I'm waffling now, but I did enjoy this, just like I enjoy most Hammer offerings for the lowbrow unpretentious fare they are.  Good fun all round, especially if you're white and don't let brownface and general cultural insensitivity bother you too much, and luckily for me, I am an utter clod.

OCTOBER 9th - WEREWOLF BY NIGHT (2022), the latest Disney/Marvel product, and it's as boringly competant as all the rest, this time rather blatantly stripmining the classic Universal Monsters franchises of their most discernable characteristics, seeing as the actual Universal movie studio, when it recently remade many of the original monster movies such as The Mummy and Dracula, decided not to use any of those movies' most discernable characteristics to sell their brands and instead went with the usual washed-out colours and CGI spectacle.  Werewolf By Night instead tries to go retro, but with only marginal success as it still retains all the positives and negatives that make a Marvel Cinematic Universe movie so identifiable, most notably the over-designed characters, which is quite a trick to pull off when your main draw is a guy who looks like the old wolf man - in that he's just a dude with hairy shoulders and a set of those glow in the dark fangs that they used to give away with British comics all the time.  The human who transforms into the wolf man has lots of face tattoos, and these appear on the wolf man, too.  They just had to make a classic design more fussy than it needed to be, I guess.  Maybe it's a legal thing.  Eh.

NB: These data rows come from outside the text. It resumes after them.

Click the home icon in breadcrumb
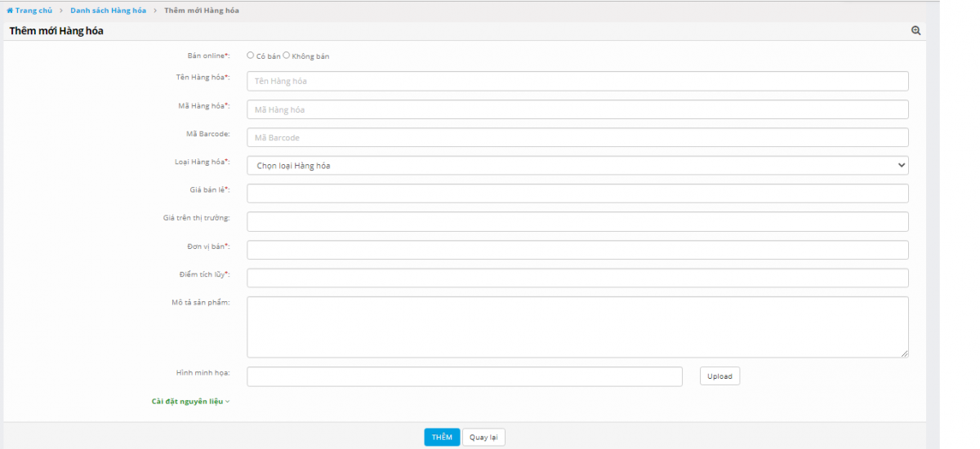Viewport: 980px width, 449px height. click(10, 11)
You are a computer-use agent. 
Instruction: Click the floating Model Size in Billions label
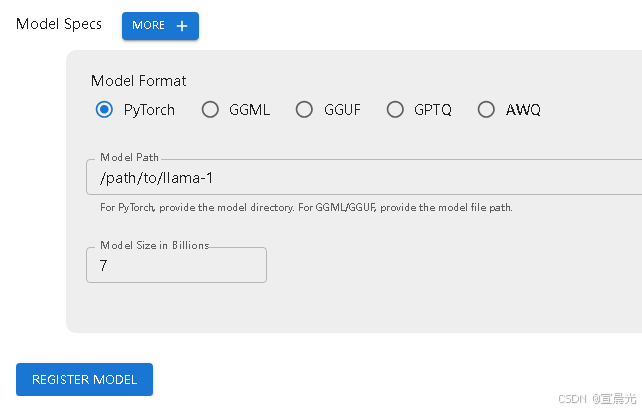155,245
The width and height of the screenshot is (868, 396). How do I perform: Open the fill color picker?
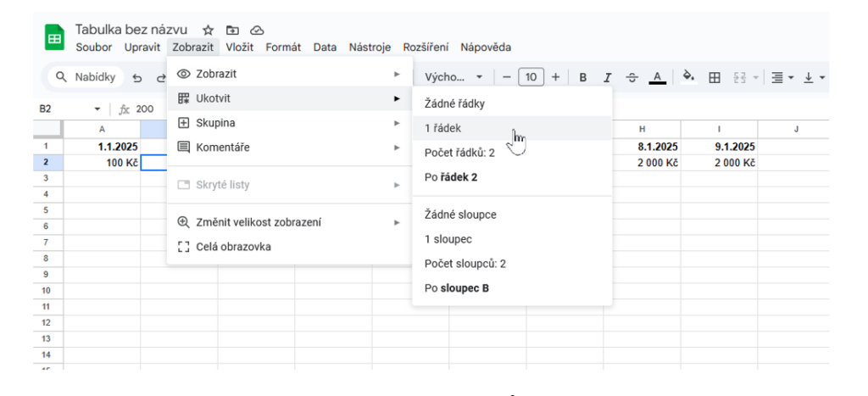pos(689,77)
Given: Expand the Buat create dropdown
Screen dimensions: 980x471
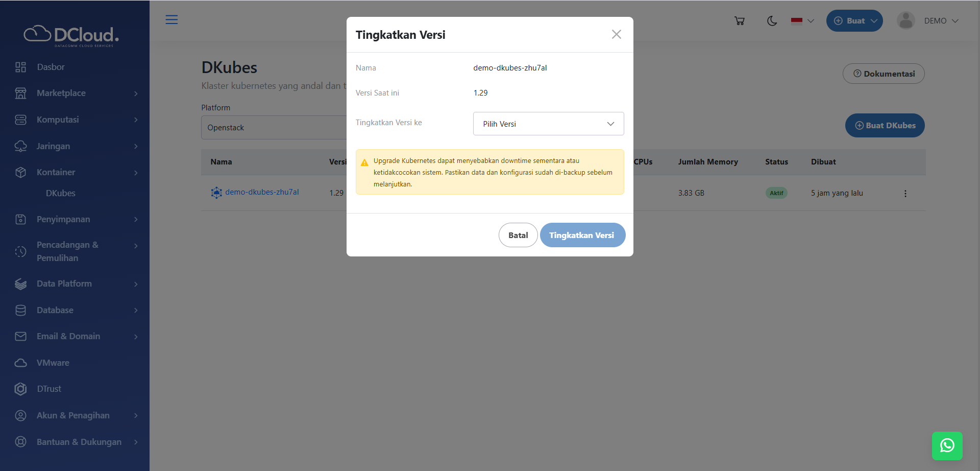Looking at the screenshot, I should 854,21.

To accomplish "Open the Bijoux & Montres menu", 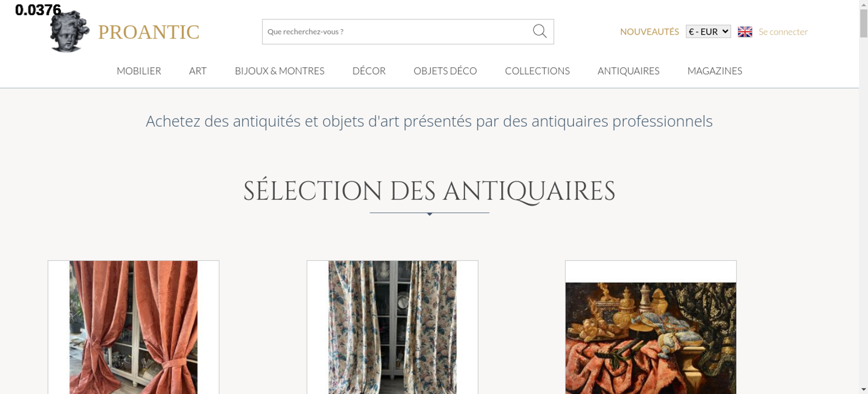I will tap(279, 71).
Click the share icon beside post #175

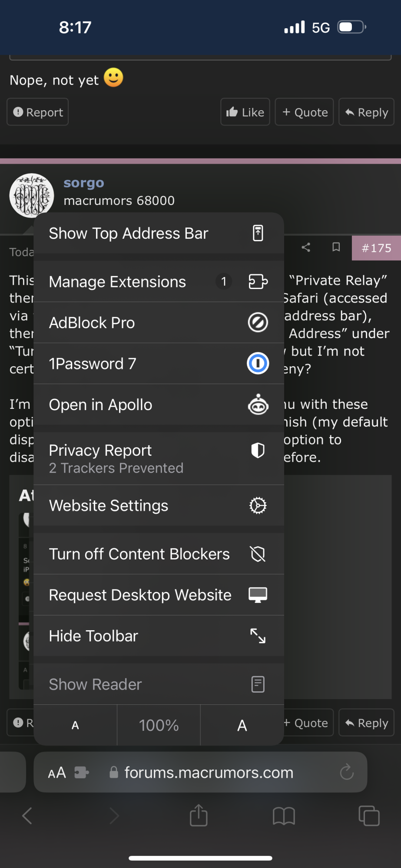point(306,247)
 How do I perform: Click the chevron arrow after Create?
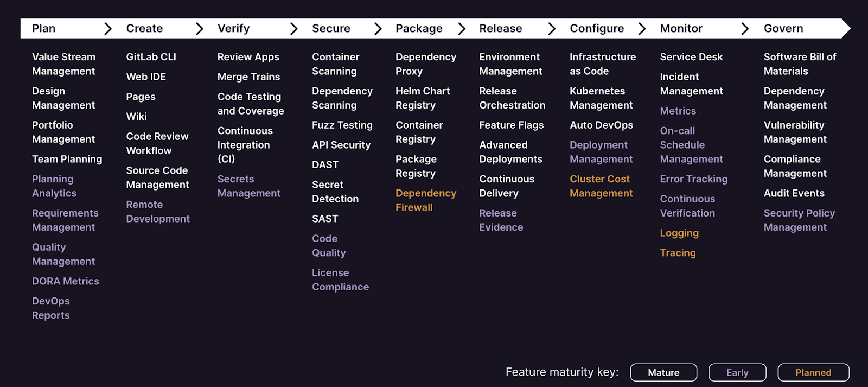tap(200, 29)
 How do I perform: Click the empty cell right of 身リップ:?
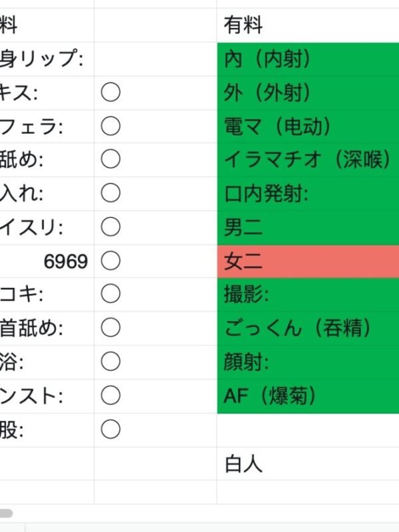155,59
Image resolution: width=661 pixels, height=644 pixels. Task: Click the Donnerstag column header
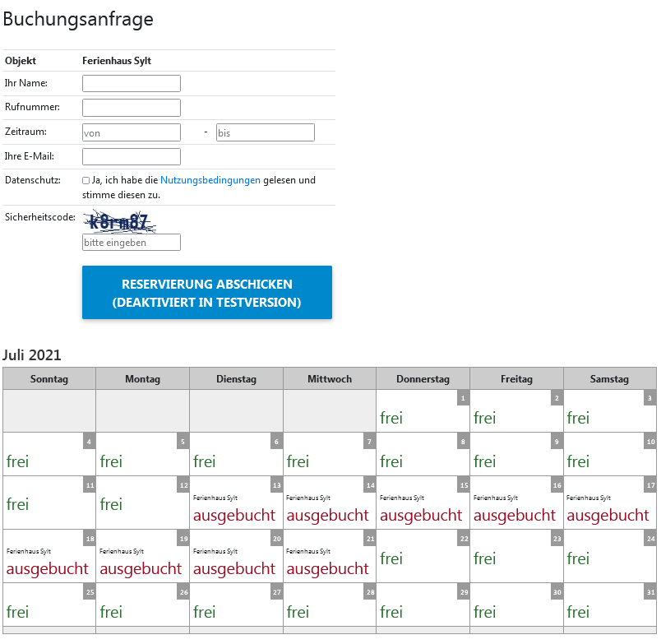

I did enjoy it while it lasted, so don't mind my ragging on it too much, I'm just trying to fill the blog inches here.  The standard Marvel Studio type of "boring competance" that everyone keeps complaining about is plenty good enough for me, to be honest, and I'm not sure what people want when they say "I wish they'd try something different from the standard formula that's made these movies the most lucrative entertainment franchise in the history of human civilisation", like maybe they want Iron Man to be played by an elephant, or for dialogue to be recorded and re-dubbed backwards.  Who knows?  Marvel can keep churning this stuff out and I'll keep watching it like the uncultured dog I am.